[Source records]

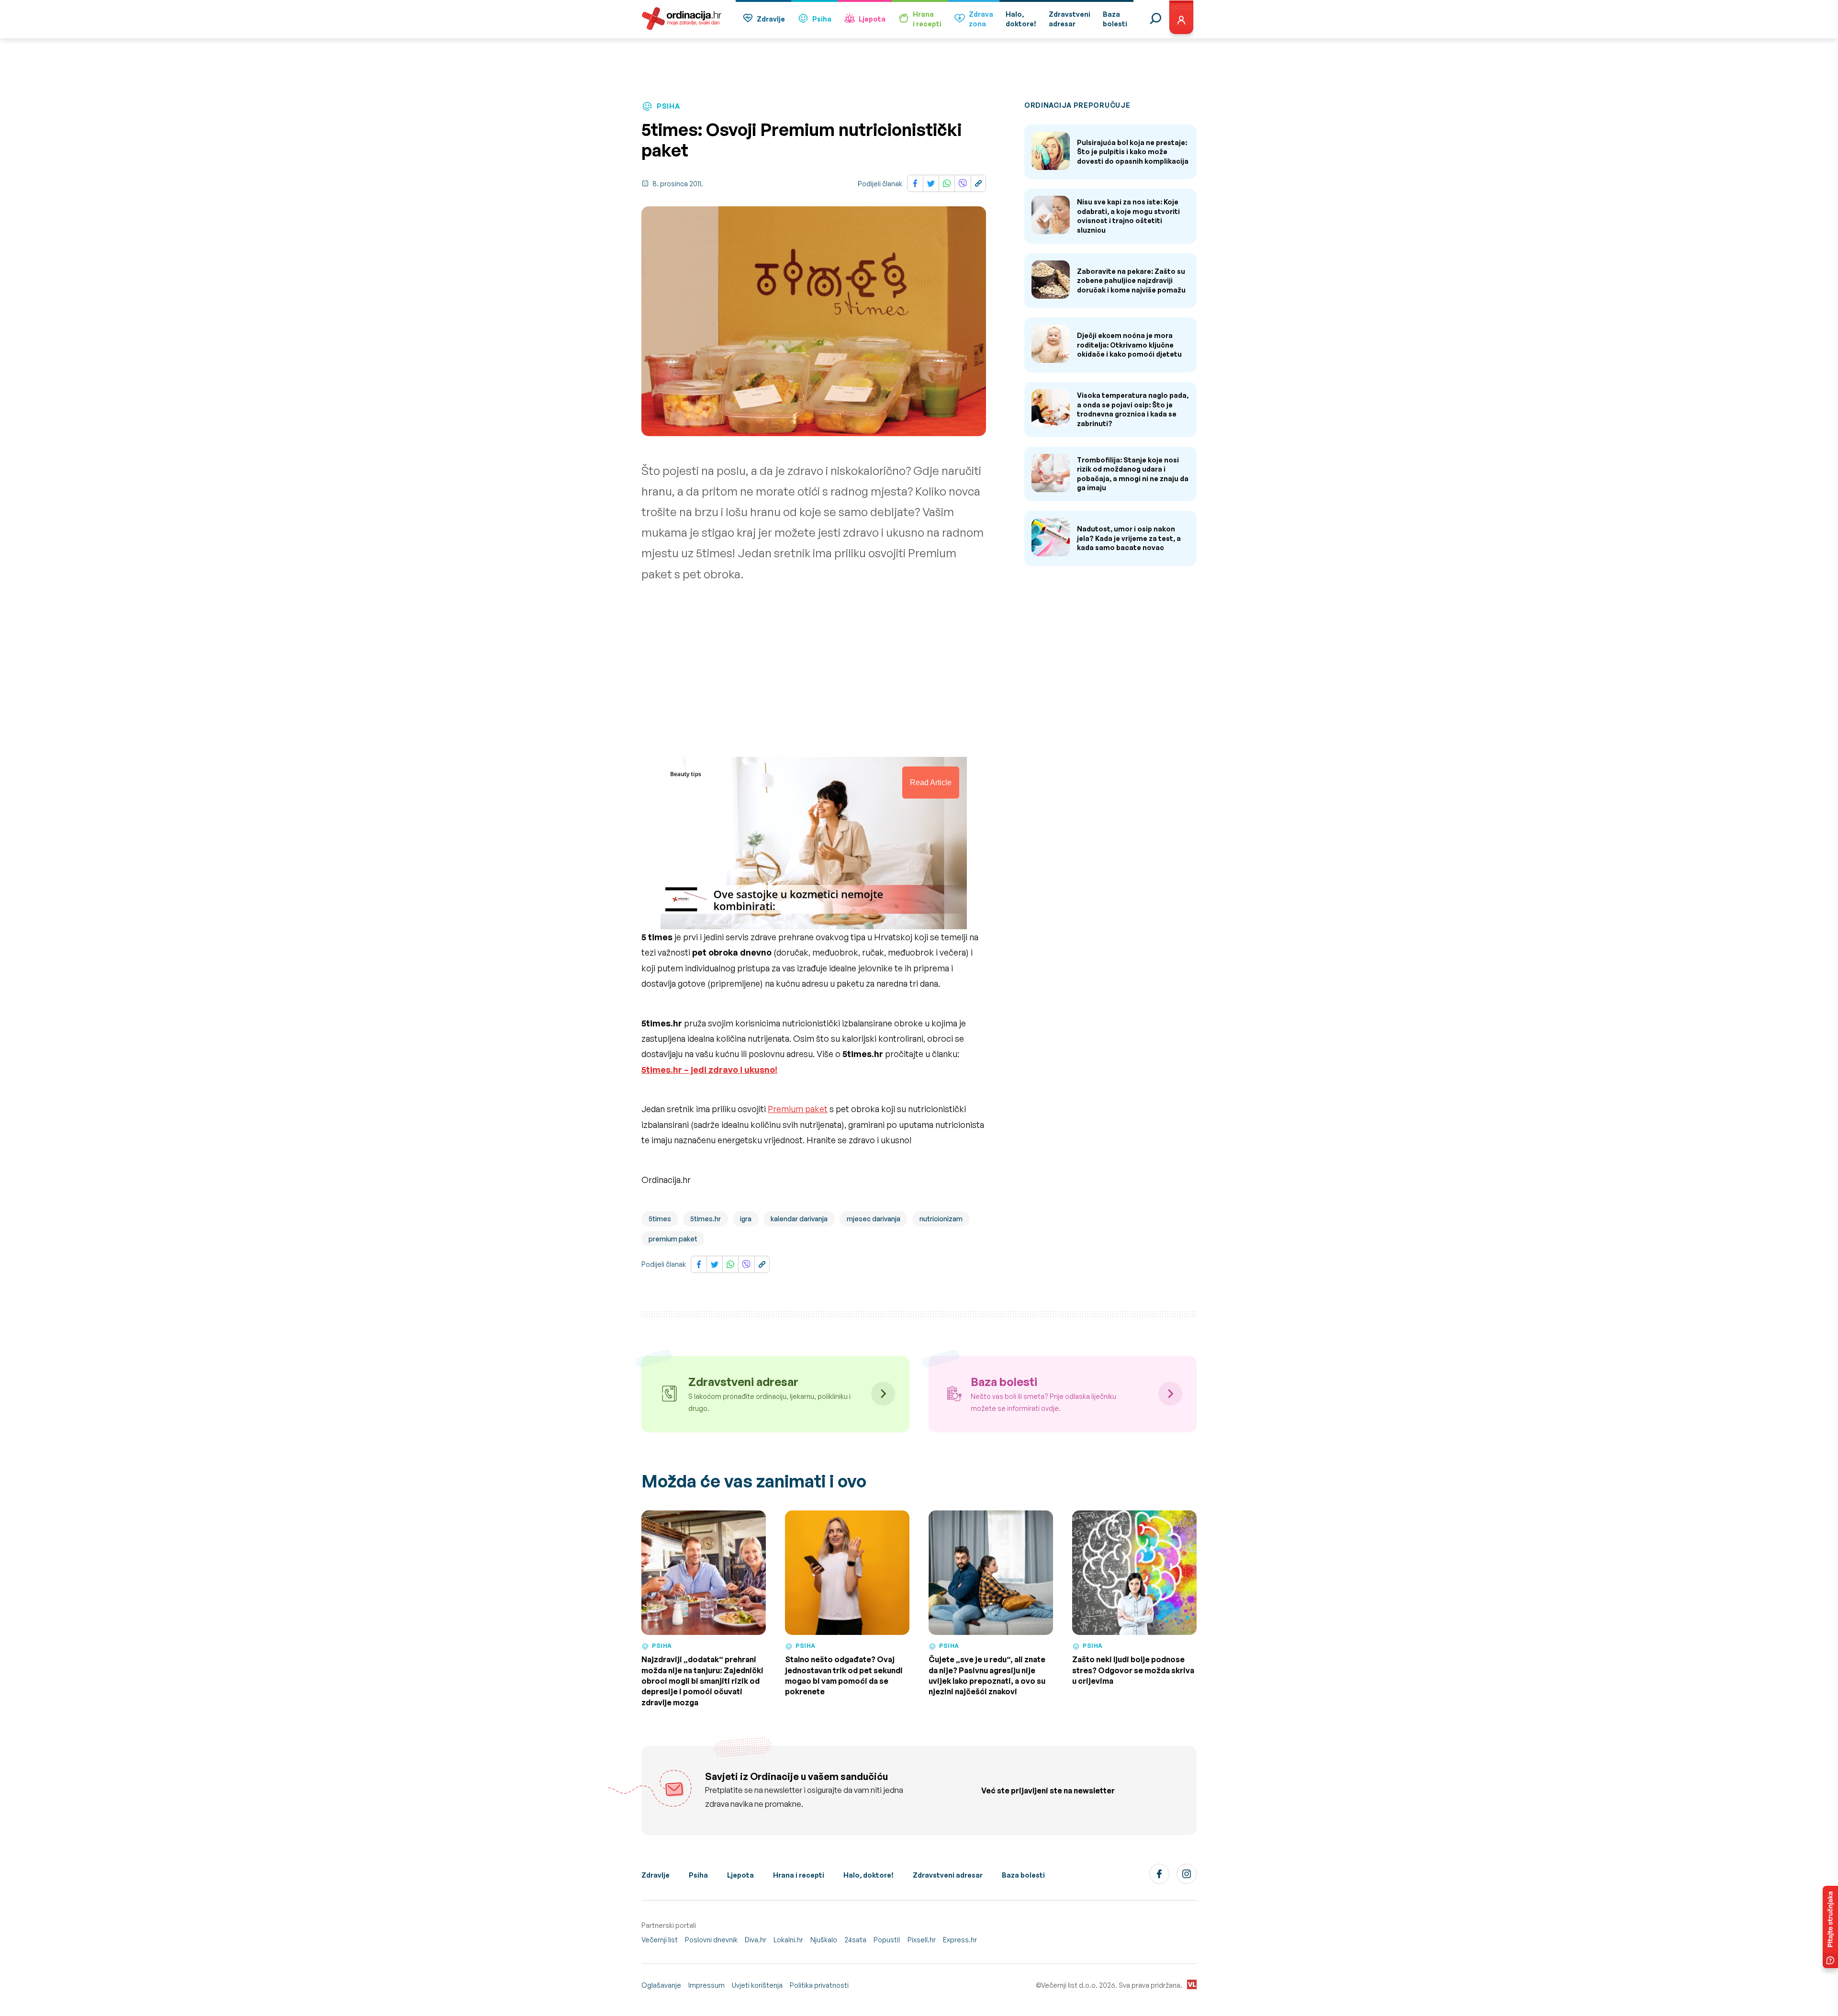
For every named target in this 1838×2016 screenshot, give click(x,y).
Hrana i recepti (798, 1875)
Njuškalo (823, 1940)
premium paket (673, 1239)
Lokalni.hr (788, 1940)
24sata (855, 1940)
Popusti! (887, 1940)
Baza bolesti (1023, 1875)
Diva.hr (755, 1940)
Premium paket (798, 1109)
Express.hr (960, 1940)
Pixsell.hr (922, 1940)
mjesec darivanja (873, 1219)
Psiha (821, 19)
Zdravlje (771, 19)
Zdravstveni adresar (948, 1875)
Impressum (706, 1985)
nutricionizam (941, 1219)
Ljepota (872, 19)
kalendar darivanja (799, 1219)
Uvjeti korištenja (757, 1985)
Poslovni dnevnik (711, 1940)
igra (745, 1219)
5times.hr (705, 1219)
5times (660, 1219)
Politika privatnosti (819, 1985)
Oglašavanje (661, 1985)
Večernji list (659, 1940)
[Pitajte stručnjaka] (1830, 1927)
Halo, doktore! (868, 1875)
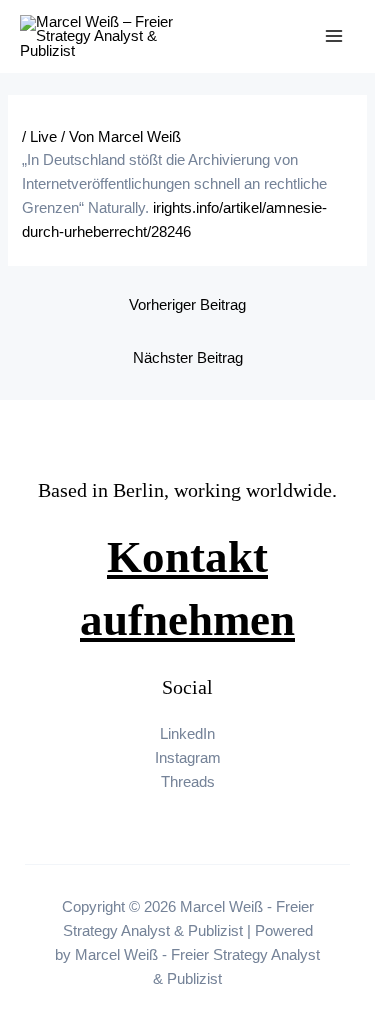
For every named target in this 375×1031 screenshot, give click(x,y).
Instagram (188, 758)
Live (43, 137)
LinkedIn (187, 734)
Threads (188, 782)
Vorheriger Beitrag (187, 305)
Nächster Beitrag (188, 358)
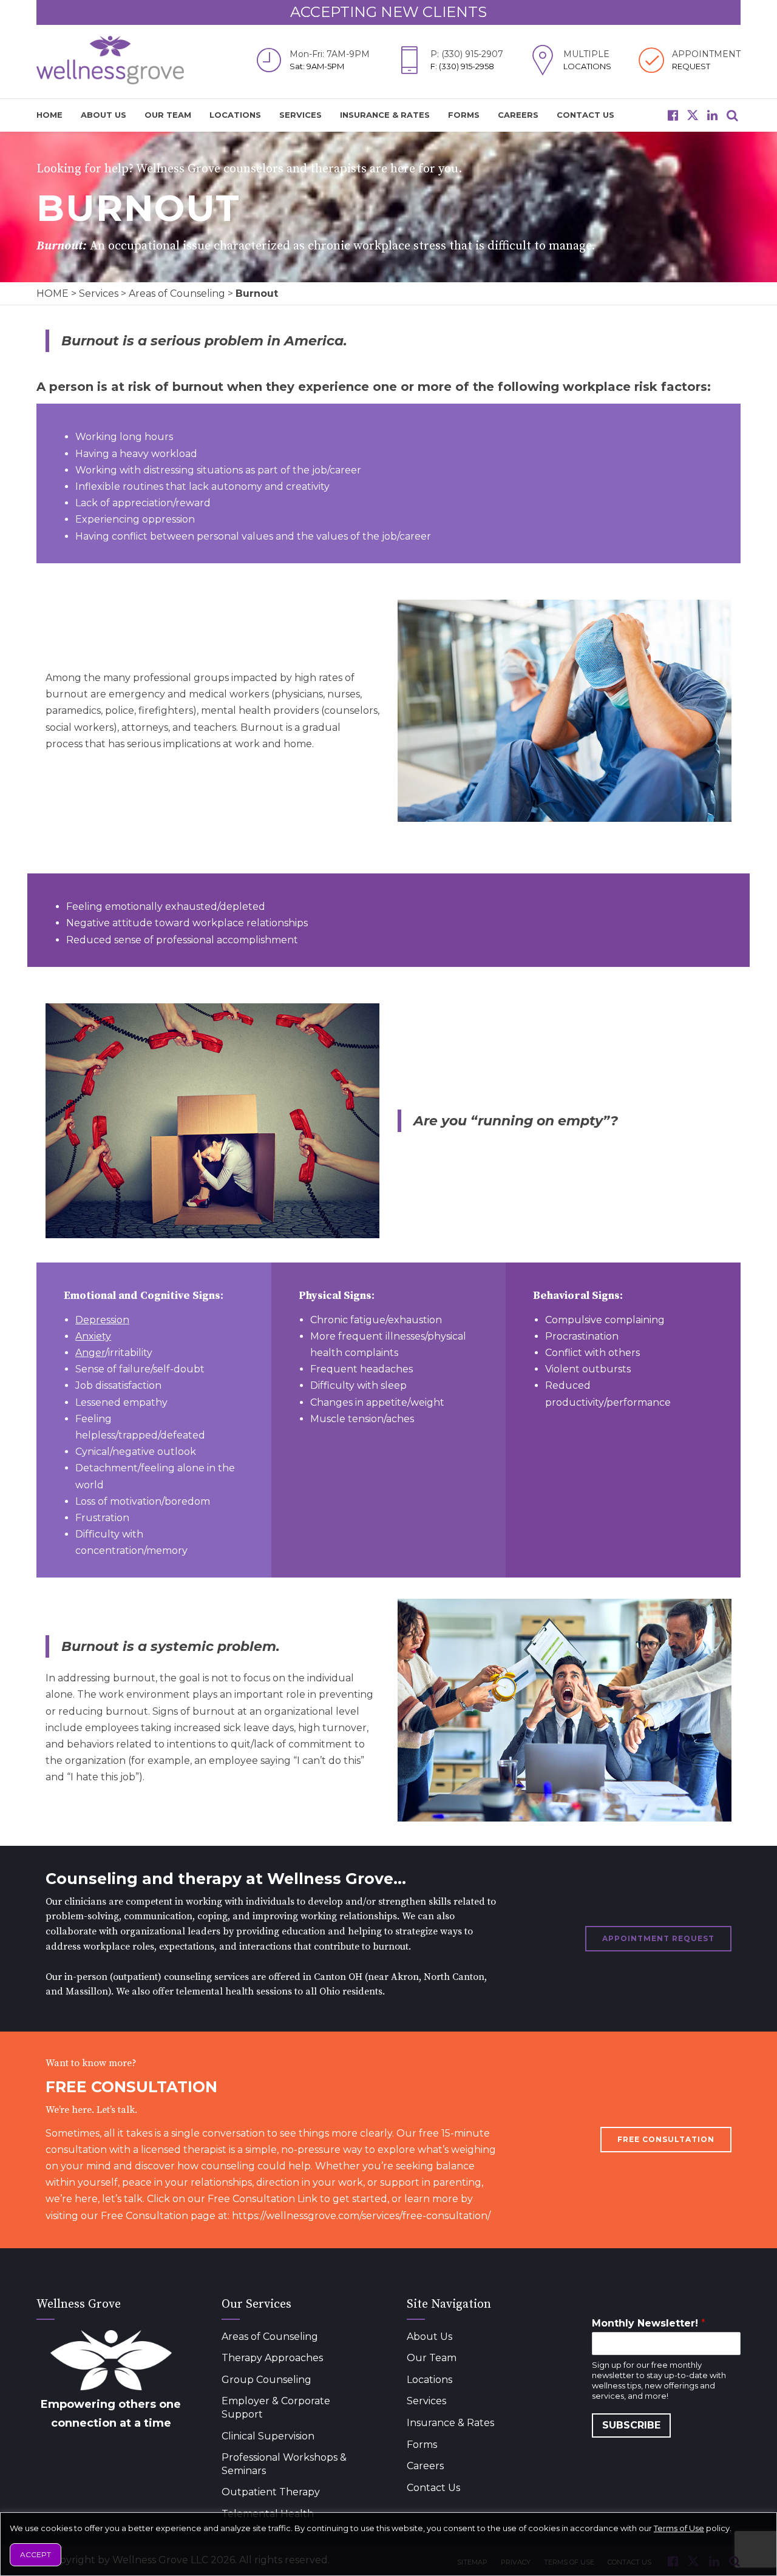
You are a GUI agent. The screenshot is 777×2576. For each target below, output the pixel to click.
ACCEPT (35, 2554)
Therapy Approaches (272, 2358)
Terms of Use (679, 2528)
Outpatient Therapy (271, 2492)
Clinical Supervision (268, 2436)
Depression (102, 1320)
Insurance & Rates (385, 115)
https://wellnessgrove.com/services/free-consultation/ (361, 2216)
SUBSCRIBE (631, 2425)
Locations (235, 115)
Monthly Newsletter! (648, 2323)
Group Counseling (266, 2379)
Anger (90, 1352)
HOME (49, 115)
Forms (464, 115)
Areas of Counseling (177, 293)
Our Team (167, 115)
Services (300, 115)
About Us (103, 115)
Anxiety (93, 1336)
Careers (518, 115)
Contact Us (585, 115)
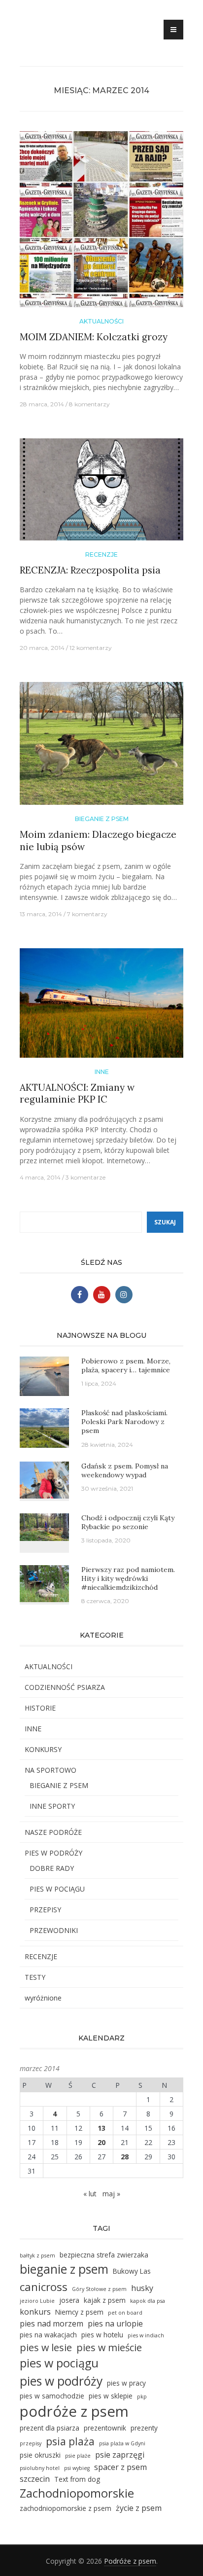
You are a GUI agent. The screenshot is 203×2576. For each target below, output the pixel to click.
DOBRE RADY (52, 1868)
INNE (102, 1071)
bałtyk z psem (37, 2255)
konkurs (35, 2311)
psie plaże (78, 2455)
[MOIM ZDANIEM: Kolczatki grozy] (101, 223)
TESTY (35, 1977)
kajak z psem (105, 2300)
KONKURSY (43, 1749)
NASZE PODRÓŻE (53, 1832)
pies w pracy (126, 2383)
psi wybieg (77, 2468)
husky (142, 2288)
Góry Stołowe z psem (99, 2289)
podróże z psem (74, 2411)
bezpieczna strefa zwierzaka (104, 2254)
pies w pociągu (59, 2363)
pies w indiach (146, 2335)
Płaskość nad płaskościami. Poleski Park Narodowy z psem (124, 1421)
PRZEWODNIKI (54, 1930)
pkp (142, 2396)
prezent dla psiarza (49, 2428)
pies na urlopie (115, 2323)
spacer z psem (120, 2467)
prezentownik (105, 2428)
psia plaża (70, 2441)
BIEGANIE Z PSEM (102, 819)
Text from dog (77, 2479)
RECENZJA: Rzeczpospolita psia (90, 570)
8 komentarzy (89, 404)
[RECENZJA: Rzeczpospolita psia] (101, 493)
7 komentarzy (87, 914)
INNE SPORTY (52, 1806)
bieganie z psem (64, 2269)
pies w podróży (61, 2381)
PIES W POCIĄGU (57, 1889)
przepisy (30, 2443)
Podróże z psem (130, 2561)
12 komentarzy (90, 647)
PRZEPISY (45, 1909)
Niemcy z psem (79, 2312)
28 (125, 2156)
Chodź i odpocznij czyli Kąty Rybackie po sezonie (127, 1522)
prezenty (144, 2428)
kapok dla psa (147, 2300)
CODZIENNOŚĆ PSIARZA (65, 1687)
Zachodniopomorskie (77, 2493)
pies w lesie (46, 2347)
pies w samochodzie (52, 2395)
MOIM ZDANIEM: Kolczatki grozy (94, 337)
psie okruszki (40, 2455)
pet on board (125, 2312)
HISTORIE (40, 1708)
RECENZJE (101, 554)
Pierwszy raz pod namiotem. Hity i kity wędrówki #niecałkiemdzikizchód (128, 1578)
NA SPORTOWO (50, 1770)
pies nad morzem (51, 2323)
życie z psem (139, 2508)
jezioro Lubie (37, 2300)
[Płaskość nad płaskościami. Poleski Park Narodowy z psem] (44, 1427)
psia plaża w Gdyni (122, 2443)
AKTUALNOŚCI (101, 321)
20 (101, 2142)
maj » (111, 2193)
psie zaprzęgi (119, 2454)
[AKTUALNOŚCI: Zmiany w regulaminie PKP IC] (101, 1007)
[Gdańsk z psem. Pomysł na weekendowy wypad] (44, 1479)
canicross (44, 2286)
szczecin (35, 2478)
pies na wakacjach (48, 2334)
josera (69, 2300)
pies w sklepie (111, 2395)
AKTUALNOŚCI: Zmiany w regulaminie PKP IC (77, 1093)
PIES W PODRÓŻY (53, 1853)
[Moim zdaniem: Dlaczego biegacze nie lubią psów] (101, 747)
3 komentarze (85, 1177)
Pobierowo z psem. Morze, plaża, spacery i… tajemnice (125, 1365)
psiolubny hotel (40, 2468)
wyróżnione (43, 1998)
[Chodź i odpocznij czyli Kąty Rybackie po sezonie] (44, 1526)
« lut (90, 2193)
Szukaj (165, 1222)
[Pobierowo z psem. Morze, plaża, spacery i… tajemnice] (44, 1375)
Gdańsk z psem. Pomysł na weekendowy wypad (124, 1470)
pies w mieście (109, 2347)
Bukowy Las (132, 2271)
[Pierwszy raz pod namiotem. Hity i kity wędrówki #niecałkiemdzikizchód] (44, 1582)
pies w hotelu (102, 2334)
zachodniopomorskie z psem (65, 2508)
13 (101, 2128)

Assignment: Every line above with the string "kity" in it needs to be copied.

Reply to the exercise:
Pierwszy raz pod namiotem. Hity i kity wędrówki #niecałkiemdzikizchód (128, 1578)
[Pierwszy raz pod namiotem. Hity i kity wędrówki #niecałkiemdzikizchód] (44, 1582)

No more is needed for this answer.